Que surpresa! Na imagem na água ele viu um cisne em um traje a rigor: plumagem branca como a neve, olhos escuros e tudo o mais. O patinho feio à princípio não se reconheceu porque era exatamente igual aos belos estranhos, igual àqueles que ele havia admirado de longe.

E acabou se revelando que ele era um deles no final das contas. Seu ovo por acaso havia rolado para um ninho de patos. Ele era um cisne, um cisne magnífico. E pela primeira vez sua própria família se aproximava dele, tocando-o com cuidado e carinho com as pontas das asas. Eles lhe limparam as penas com seus bicos e nadaram muito ao seu redor para cumprimentá-lo.]

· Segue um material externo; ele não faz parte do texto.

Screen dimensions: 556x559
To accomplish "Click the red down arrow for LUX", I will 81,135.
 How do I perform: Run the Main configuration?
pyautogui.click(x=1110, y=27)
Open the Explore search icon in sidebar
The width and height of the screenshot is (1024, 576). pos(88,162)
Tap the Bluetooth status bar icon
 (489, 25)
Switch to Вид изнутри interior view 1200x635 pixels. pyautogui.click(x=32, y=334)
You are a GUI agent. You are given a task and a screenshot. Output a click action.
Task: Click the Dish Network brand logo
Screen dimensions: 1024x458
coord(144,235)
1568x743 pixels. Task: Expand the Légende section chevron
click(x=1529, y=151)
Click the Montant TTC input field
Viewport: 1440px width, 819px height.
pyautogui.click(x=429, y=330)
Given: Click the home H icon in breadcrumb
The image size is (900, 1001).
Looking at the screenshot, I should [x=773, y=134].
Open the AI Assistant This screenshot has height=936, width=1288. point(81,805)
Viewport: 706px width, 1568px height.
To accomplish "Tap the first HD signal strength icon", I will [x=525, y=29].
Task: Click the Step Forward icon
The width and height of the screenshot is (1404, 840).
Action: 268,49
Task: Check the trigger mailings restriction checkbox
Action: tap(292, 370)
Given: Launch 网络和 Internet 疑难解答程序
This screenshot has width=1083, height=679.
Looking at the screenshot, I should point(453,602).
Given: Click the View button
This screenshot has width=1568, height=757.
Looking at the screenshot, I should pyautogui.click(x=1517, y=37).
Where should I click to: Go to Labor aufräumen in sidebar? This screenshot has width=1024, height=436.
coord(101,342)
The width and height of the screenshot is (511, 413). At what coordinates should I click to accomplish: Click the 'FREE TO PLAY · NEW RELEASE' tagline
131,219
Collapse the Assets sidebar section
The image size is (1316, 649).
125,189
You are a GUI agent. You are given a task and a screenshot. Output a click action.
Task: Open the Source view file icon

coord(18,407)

Este conto infantil fala das muitas estações do caminhar da criança-ferida rumo a auto-aceitação e ao encontro afetivo com o mundo. A criança-ferida é diferente, “grande” em seu afeto que aos poucos vai sendo destruído pela incompreensão de seu grupo. Pela constância com que é repudiada na sua integridade, acaba por tornar-se um estorvo, desajeitada e feia. Acaba por peregrinar pela vida repetindo sua sina de ser excluída e maltratada. Seus dias são invernais, pelo frio que lhe congela a alma.

A criança-ferida muitas vezes, encontra-se com um lavrador que quer acolhê-la em seu afeto, porém se assusta com o toque e o carinho que desconhece. Atordoada, passa a estragar o universo destes relacionamentos amorosos recém-descobertos, e feito o “patinho mergulha no balde de leite e se lança no barril de farinha de trigo”, tentando escapar daquilo que julga tão ameaçador, sem se dar conta de que “aquilo” se chama amor e que é o calor que precisa.

Defronta-se novamente com o exílio e quando pensa estar quase perecendo, lança mão de suas forças para alcançar um novo lago e uma nova esperança. Exausta a criança-ferida, ainda incrédula, encontra um grupo a pertencer. Ainda desconfiada, ensaia aproximar-se e após muitas mutações interiores, percebe-se “fazendo parte” de um novo mundo, construindo um destino inusitado em sua verdadeira família afetiva. Provavelmente, na família que formará, a partir de sua dor redimida e de sua Alma liberta.

  1. MULHERES QUE CORRREM COM OS LOBOS. Rio de Janeiro. Rocco. 1997. Pp.211-16.